Lightning and AI don't mix!


Last week, I covered Steel, the better half of Shaquille O'Neal's filmography. This week, I've decided to move onto something a bit more modern, but supposedly no less terrible. Yes, even with all the advances we've made throughout the flow of time, we still haven't managed to erradicate, or even endanger, bad movies. Sure, we can do just that to an entire species of animals, but we can't convince basketball players and singers to stop 'acting'. Of course, actors aren't the only ingredient in the recipe for a terrible film. There are several other important elements that can easily sink even a big budget motion picture. This meandering train of thought brings me to Stealth, the topic of this week's quote.

To be clear, Stealth is in a league miles above Steel. Almost literally. From what I understand, it aims for the sky, but still ends up crashing to the ground only inches from the crater left behind by Steel's lumber through the box office. And just because I can't resist, I have to say that those are some big shoes to fill. Before I proceed with this endeavor, I should probably mention that I haven't yet seen Stealth. As such, this story is based almost entirely on second-hand information, gleaned from acquaintences and reviewers. You might still think I should view the movie before attacking it, but not if you've heard the same things I have.

Disclaimers aside, the movie Stealth seems to share several attributes with the plane it features; both demonstrate a keen capability to bomb. And while a renegade stealth bomber may be dangerous, I would have to say that the movie might well prove more damaging to the career of all those involved. Especially those who came up with the plot.

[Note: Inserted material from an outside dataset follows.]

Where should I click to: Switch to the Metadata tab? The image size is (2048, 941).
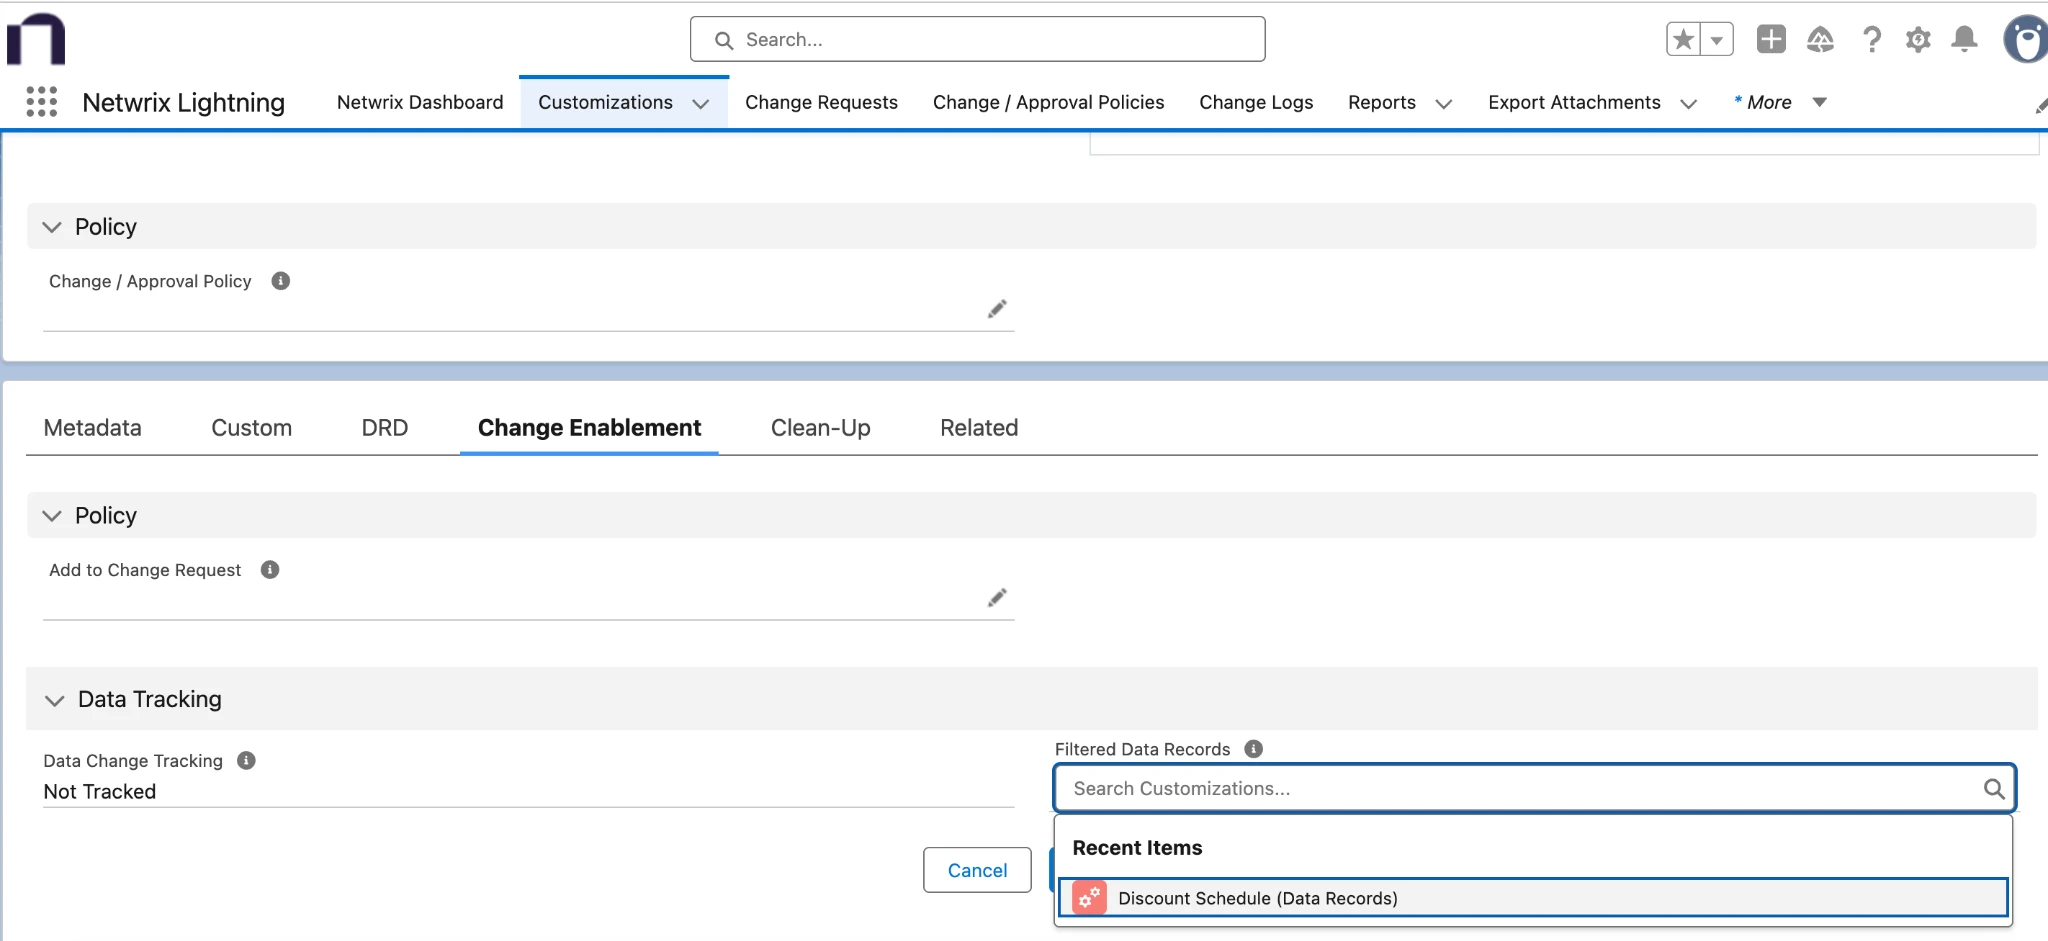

Of course, this is assuming that anyone bothered to come up with the plot. Actually, it's quite possible that they just made it up as they went along. Especially the parts concerning AI.

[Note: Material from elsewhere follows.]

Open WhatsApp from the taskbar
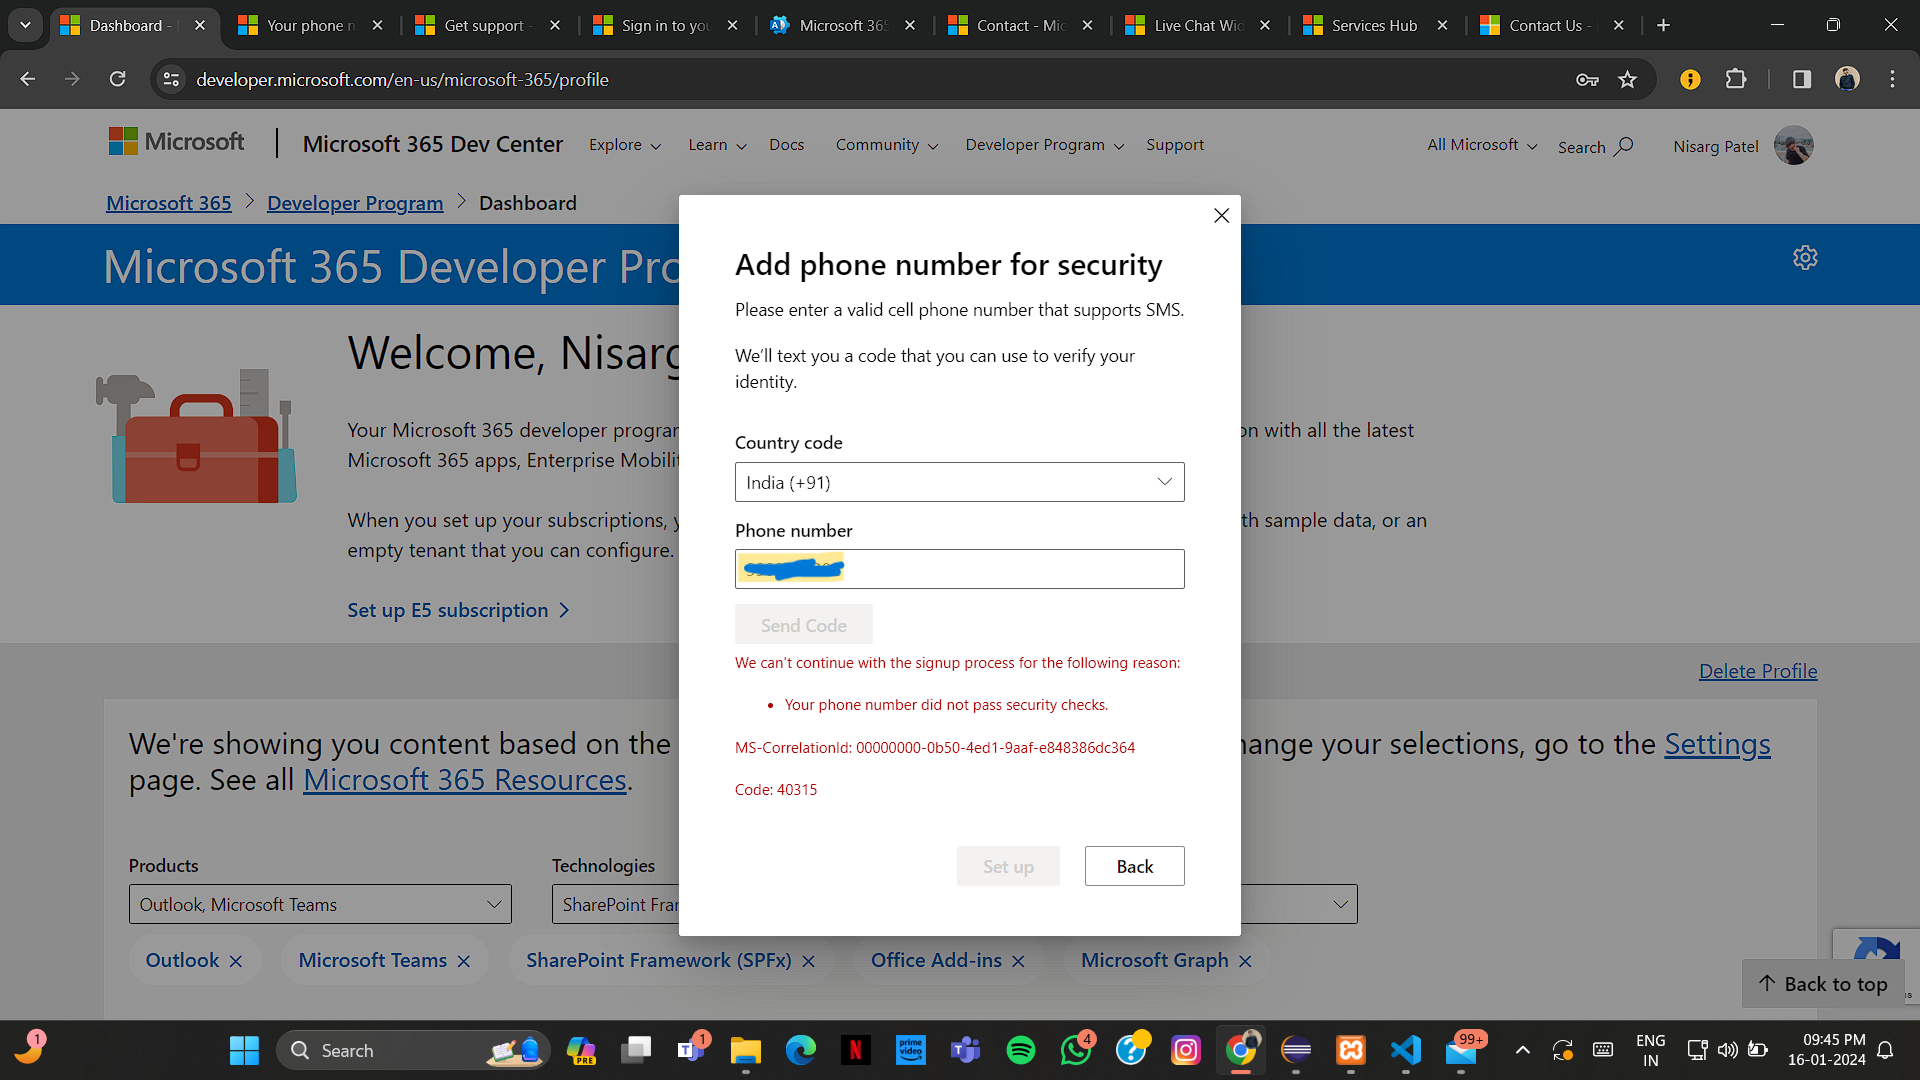[x=1076, y=1050]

It's already been established many times that Hollywood knows nothing about how artificial intelligence actually works. For proof of this, you need only look to Terminator 3: Rise of the Machines. In this case, the computer controlled stealth bomber goes nuts after being struck by lightning. Because we all know that being hit by lightning would totally insert all sorts of evil AI routines into a computer. And, apparently, it would also teach the computer sarcasm. I never would have expected that lightning would be the catalyst for that kind of humour. AI researchers really need to start looking into this stuff. Getting computers struck by lightning is a field that hasn't been explored very thoroughly. At least not deliberately. Perhaps Dr. Frankenstein was onto something after all. Sometimes the best cues can be taken from the ruthless pursuit of science. Again, this is the sort of thing that is not studied nearly often enough.

Alright, so I know all of this is rather ridiculous. My only question is why the makers of the movie didn't realise that. Maybe they were struck by lightning themselves. Who knows what that would do? It's crazy! It's the deus ex machina of poor plot concepts! I'm sure Black Vulcan knows just what I'm talking about.